Bruno Weber Park is saved, titled Schweiz aktuell, was broadcast on 13 January 2015, but the financial situation remains tense, and the new board of trustees is looking for more sponsors. The three-person board of trustees, presided by Mrs Isabelle Cart, has the full confidence of the Weber family. The master plan presented on 31 March 2015 includes the renovation of the cement sculptures of the water garden within the next two years, hence, temporarily some of the sculptures are not accessible to the public when the park was re-opened on 4 April 2015, and, despite the entry fee had to be raised. The renovation of the infrastructure and the consolidation of the financial base are set on the schedule of the new board of trustees to 2018, respectively, 2022. As of September 2015, the canton of Aargau still stops its financial support, unless a master plan will be presented by the board of trustees. The sculptures and structures, exposed for decades to wind and weather, must be rehabilitated, by overall an investment requirement of 2 to 2.5 million Swiss Francs; at least 250,000 Swiss Francs immediately, and additional 200,000 Swiss Francs a year are needed for longtime operation of the Bruno Weber Park.

== Renovation of the park ==
As of July 2015, a fireproof repository for non-sculptural art by Bruno Weber was established, consisting of paintings, drawings and graphics. By the end of 2015, the hall of the water garden will be divided and the workshop set up, and about half a million Swiss Francs will be spent on various tasks. The new board has also determined the medium-term to long-term planning: By 2018, the infrastructure for the preservation of the park will be provided. At the same time, the structure of the archives will be established, the double pyramid will be relocated, and the renovation of paths and squares will be carried out. By 2022, it is planned to open the park for overnight visits, including artificial lighting, renovation of buildings, pavilions and a villa. Likewise, the production of sculptures should be restarted. By 2026, the park will hopefully be declared a national monument. Similarly, the six-day operation should be started, the renovation of the house completed, and a café should be opened. Until 2036, further renovations of the park, even enlargements by visions of Bruno Weber, will be scheduled.
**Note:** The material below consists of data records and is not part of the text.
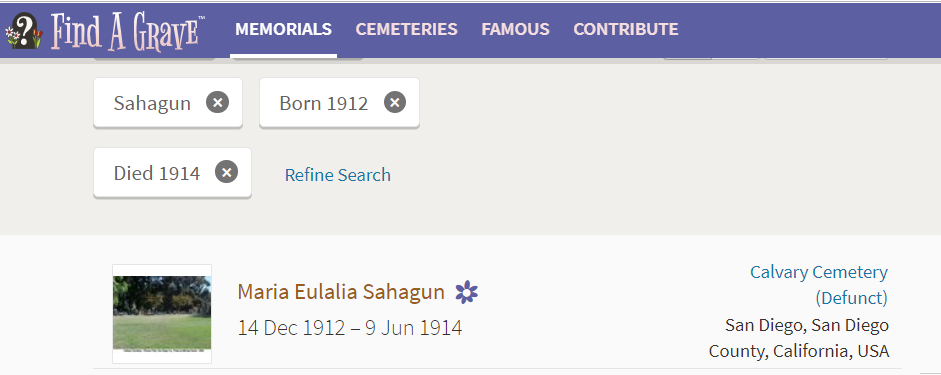This screenshot has height=375, width=941.
Task: Click the Find A Grave wordmark text
Action: tap(125, 31)
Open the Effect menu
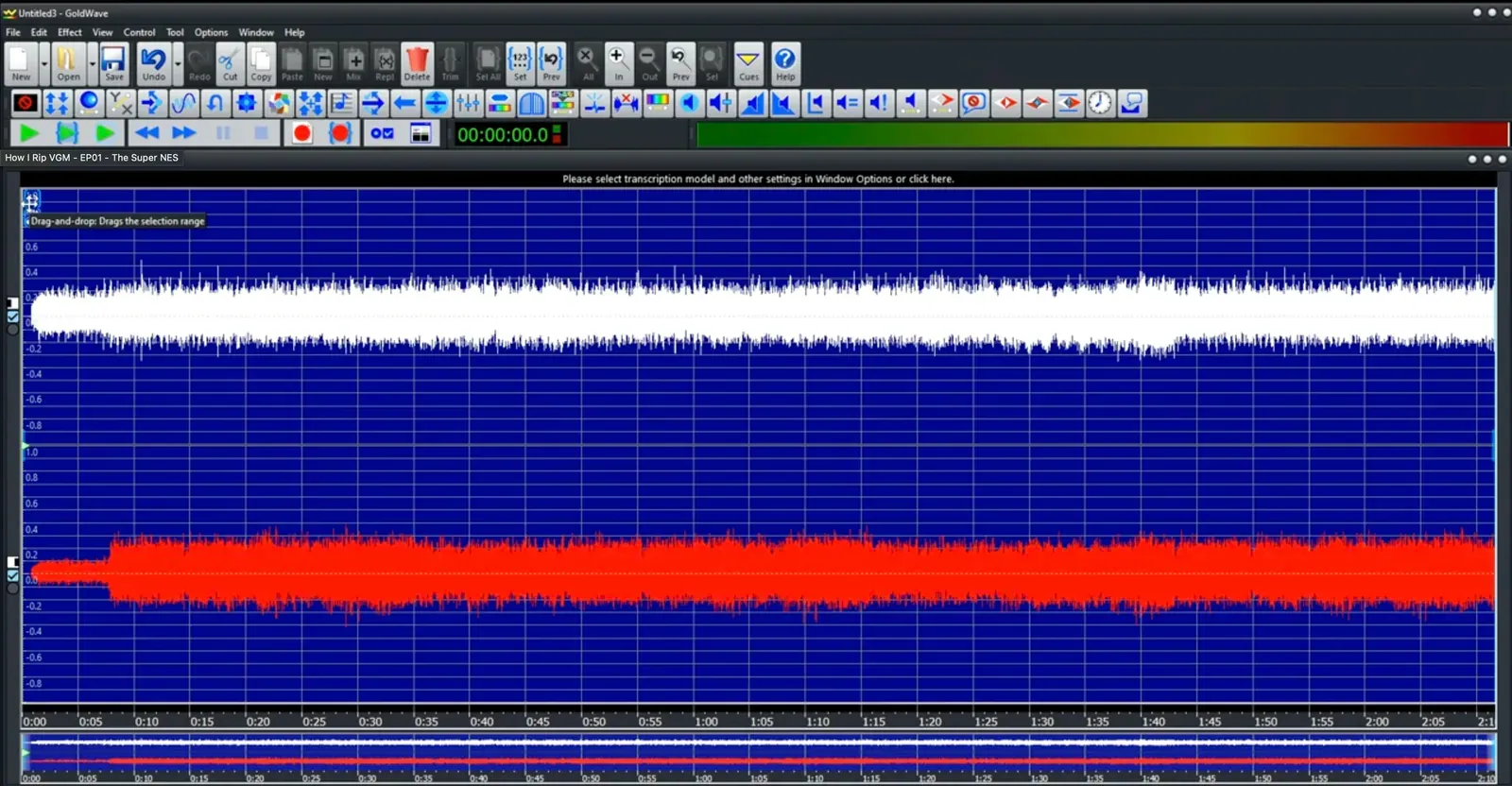 pos(70,32)
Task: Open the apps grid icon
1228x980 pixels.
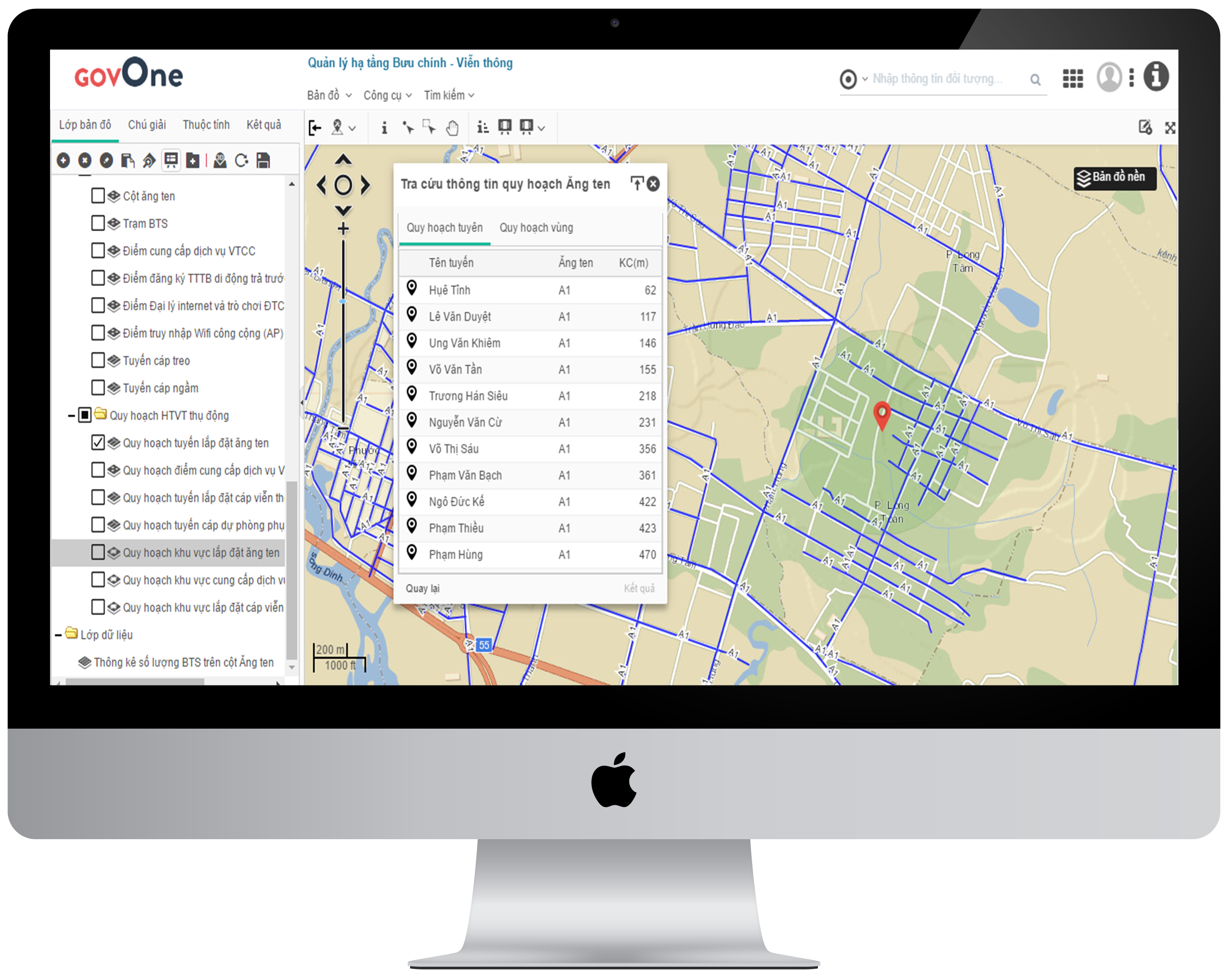Action: tap(1072, 78)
The foundation collected donations of 250,000 Swiss Francs (CHF) instead of the scheduled CHF 500,000 in 2015. According to the foundation, this was pleasing due to the ongoing restructuring, and in addition, the patronage practically had to be completely rebuilt. During the 100 opening days, the park attracted more than 23,000 visitors. An inventory of all work by Bruno Weber, including drawings and sketches, was started, but due to the large amount of Weber's works, it will take much time.

== Trivia ==
Franz Hohler said in an interview that just the construction costs for 6 m of the Swiss Autobahn infrastructure may help to secure the further maintenance of the park.

== Literature ==
- Hans-Ruedi Bramaz, edited by Stefan Howald, designed by Helen Ebert. With contributions by Franz Hohler, Fritz Billeter, Peter K. Wehrli, Roman Hocke, Helene Arnet, Peter Conrad, and a foreword by Christine Egerszegi-Obrist: Bruno Weber: Die Kraft der Phantasie. Ein Lebenswerk. Hirmer Verlag, Munich, ISBN 978-3-7774-2081-3.
- Peter K. Wehrli, photographs by Robert Elter: Bruno Weber - Der Architekt seiner Träume. Benteli, 2002, ISBN 3-7165-1263-X.